A few examples of the fluctuating fortunes of the AI labs so far: A massive and speculative infrastructure buildout that was arguably ahead of demand; the Deepseek moment during which open-weight models almost caught up to the frontier; a surge in demand as companies embraced AI agents, often accompanied by irrational and wasteful practices such as token leaderboards, leading to a so-called era of token scarcity; and, most recently, a renewed push for a competitive open-source ecosystem as companies reconsider their spending on frontier models.
These ups and downs have many parallels in the historical case studies mentioned above. The railways at first saw a speculative frenzy (the railway mania of the 1840s in Britain). In America, over time, demand exceeded capacity, resulting in estimated direct and indirect returns of 15% per annum on railroad capital through 1860 — enormous for the era. But as the network matured, capacity caught up to demand, competition squeezed margins, and many railroad companies went bankrupt.
Thus, to better forecast the labs’ long-term prospects, it is helpful to step back from the year-to-year and quarter-to-quarter swings in financials (and narratives), and ground our analysis in economic theory. A key concept is the Bertrand paradox: this says that when firms sell a homogeneous product (frontier-model inference), price competition will force them to sell each unit (token) at the marginal cost of producing it.
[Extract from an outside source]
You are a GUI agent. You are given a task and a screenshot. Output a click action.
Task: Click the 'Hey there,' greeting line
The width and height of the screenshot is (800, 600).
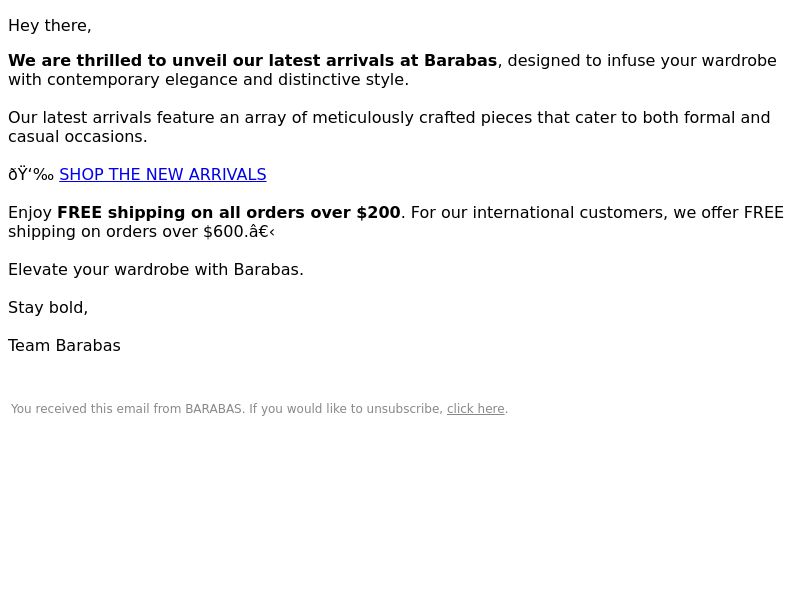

The theoretical analysis is important because the question of how well the historical record predicts the AI industry’s fortunes is contested. For example, our colleague Mihir Kshirsagar identifies regulation as the main reason why railroad, electric and telecom companies were unable to extract the surplus generated by their infrastructure, rather than viewing it as an inherent consequence of their economics. Thus, the theory gives us an additional reason to expect a margin squeeze. Although the theoretical paradox is easy to escape in practice, we believe that model inference contains an unusually pure version of the conditions that produce the paradox:
Models are largely undifferentiated. At least three companies, OpenAI, Anthropic, and Google have managed to stay on the frontier and produce models that behave and perform similarly to each other. Besides, for an increasing fraction of use cases, frontier performance is not necessary, and open-weight models are good enough. Furthermore, the near-equivalence of models is readily observed or perceived by customers, because there are hundreds of benchmarks on which models are regularly evaluated and frontier models all tend to cluster near the top.
For a revealing contrast from another industry, Apple famously sustains high margins by escaping this aspect of Bertrand competition. It resists competing on objectively observable dimensions of performance (gigahertz, megapixels), instead advertising outcomes and ineffable qualities (“it just works”) and creates strong brand differentiation.
The vendors all have similar capital costs. AI knowledge diffuses rapidly; the major paradigms of model development — model scaling, inference scaling, reinforcement learning, and so on — have all proceeded in near-lockstep. So to produce a token at a given output quality, the labs all spend similar amounts on training. In a hypothetical future where the frontier doesn’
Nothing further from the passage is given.